Che questo dubbio potesse diventare certezza me lo ha suggerito Henry James, che in un racconto scrive: “Lei lo aveva ingannato – per metterlo al sicuro dentro qualcosa che gli consentisse di vivere in pace”. L’espressione “vivere in pace” mi ha ucciso, perché nella pace di James non c’è niente di benevolo. E’ un principio di morte che contiene solo l’inganno del vivere quieti.
Mi sono chiesta: è questo che fa la letteratura? E’ diventata il rifugio di chi vuol vivere in pace? E’ sempre stata questo? La risposta è no, non lo è mai stata e mai lo sarà.

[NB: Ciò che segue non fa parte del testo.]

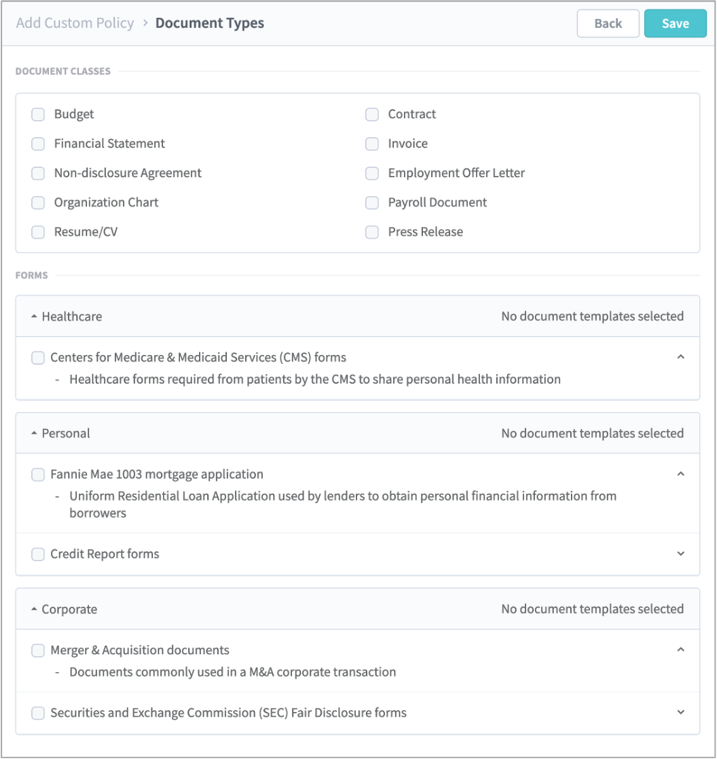This screenshot has width=717, height=759.
Task: Check the Budget document class
Action: (x=38, y=114)
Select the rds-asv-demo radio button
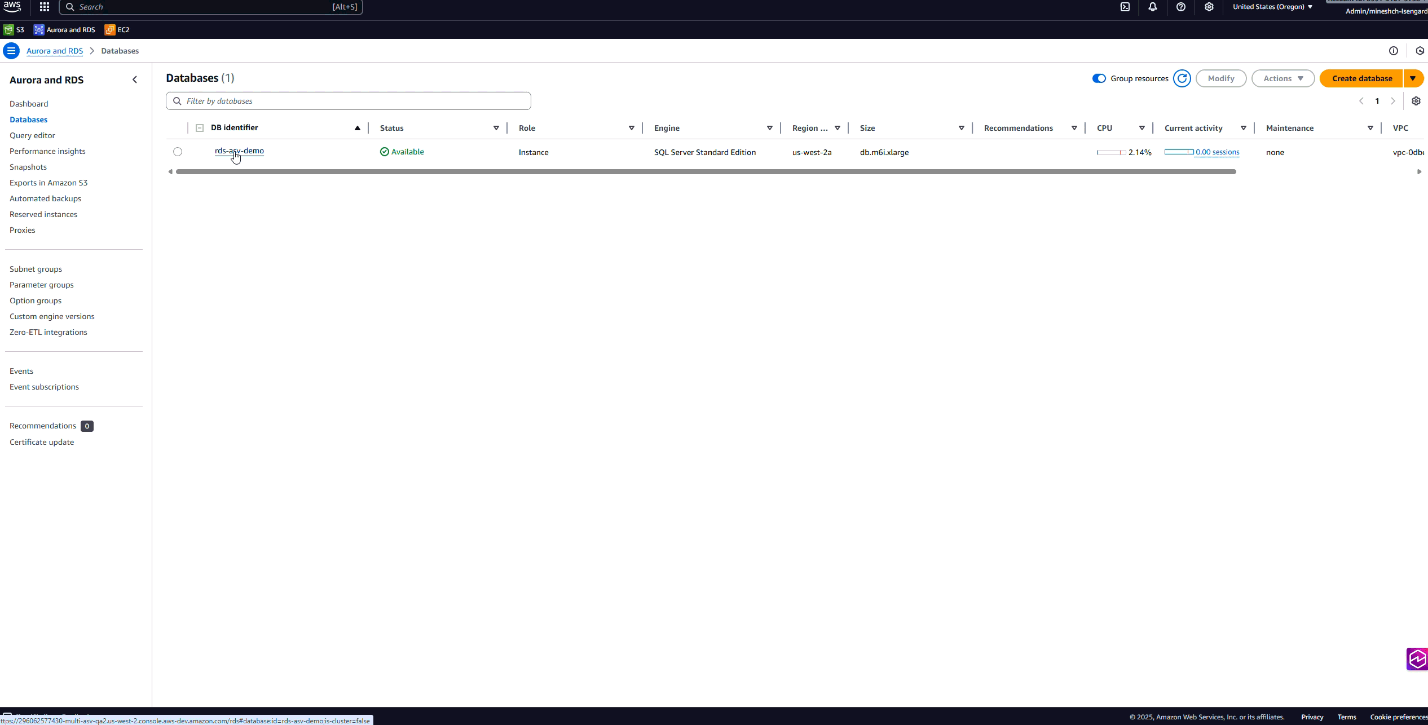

Possono forse esserlo quelli che chiamiamo prodotti editoriali d’intrattenimento (e in certi casi di ottimo intrattenimento), ma se ci rivolgiamo a ciò che distrazione non è – o non vorrebbe essere – ci accorgiamo che di pacifico c’è ben poco, per non dire niente.

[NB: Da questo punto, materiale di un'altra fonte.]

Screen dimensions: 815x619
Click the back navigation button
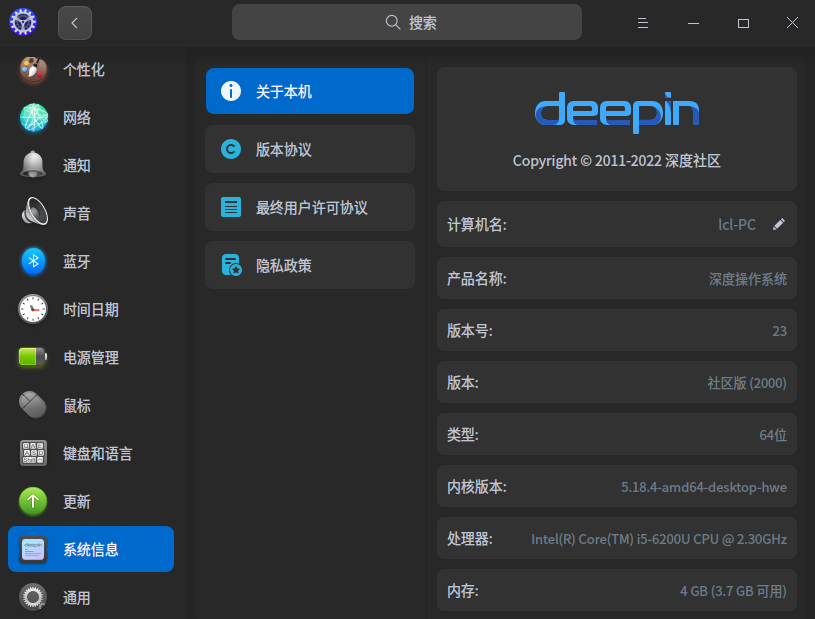(75, 22)
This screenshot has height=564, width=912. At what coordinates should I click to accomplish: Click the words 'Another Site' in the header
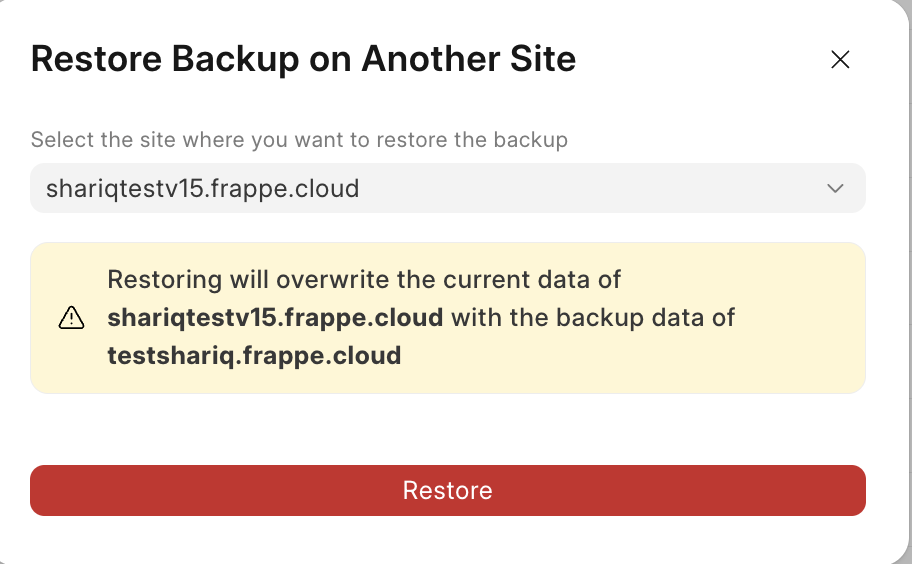pyautogui.click(x=469, y=59)
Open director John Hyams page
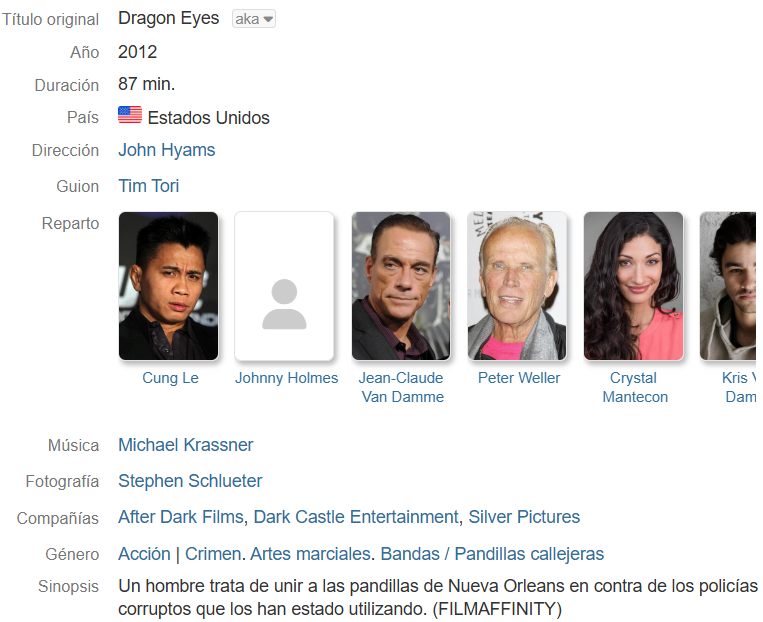Screen dimensions: 763x622 coord(166,150)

Cerchiamo la pace – che sia luogo fisico o mentale non importa – perché è prima di tutto il corpo a chiedere tregua, ma la letteratura ci ha insegnato che la pace non esiste, non come l’intendiamo noi quando abbiamo paura. Trovare pace, in letteratura, non vuol dire smettere di pensare, allontanare i cattivi presagi, mettere a tacere per un po’ il dolore. Accade piuttosto – o dovrebbe accadere – il contrario: chi scrive si libera, lo dice anche Garboli, ma chi legge non legge mai di una liberazione, non c’è sollievo in ciò che lo scrittore ha deciso di raccontare perché il più delle volte, appunto, “si scrive quando e perché si è ammalati”. Resta solo il problema, il dubbio, l’inquietudine; a esser buoni, diremmo che quantomeno resta una domanda (forse più d’una). Mai una soluzione, solo un vago sentore di questa famosa “liberazione” che però arriva alla fine – se arriva – e che tuttavia non salva anche noi lettori, ma ci rende solo spettatori della catarsi altrui. Ognuno (si) racconta la propria storia, che per quanto collettiva resterà sempre una faccenda personale. Inutile cercare la pace, non c’è niente che vada bene per tutti, solo per qualcuno.

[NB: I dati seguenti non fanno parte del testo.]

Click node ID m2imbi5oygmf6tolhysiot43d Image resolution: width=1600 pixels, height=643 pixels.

Ma che nella letteratura non ci sia tregua ce lo dice anche la nostra instancabile, prepotente ricerca dell’altrove – che mi pare, negli ultimi anni, essersi fatta più densa e raffinata.
Il nostro essere visionari, continuamente tesi verso l’oltre, ci rende onirici ma anche attaccati al vero, perché il cammino verso la realtà deve passare attraverso ciò che reale non è. Lo scrittore che ha la potenza dell’altrove e che si sforza di farcelo vedere, non sta scappando dalla verità concreta, ma sta ottimamente abusando del ruolo della letteratura: vedere da dentro la sofferenza, ricacciando la finzione di una pace artificiale. Perché l’unica cosa che resta è il dolore, affrontabile ma non sradicabile: viene da lontano, e la letteratura è quasi sempre un viaggio nel passato.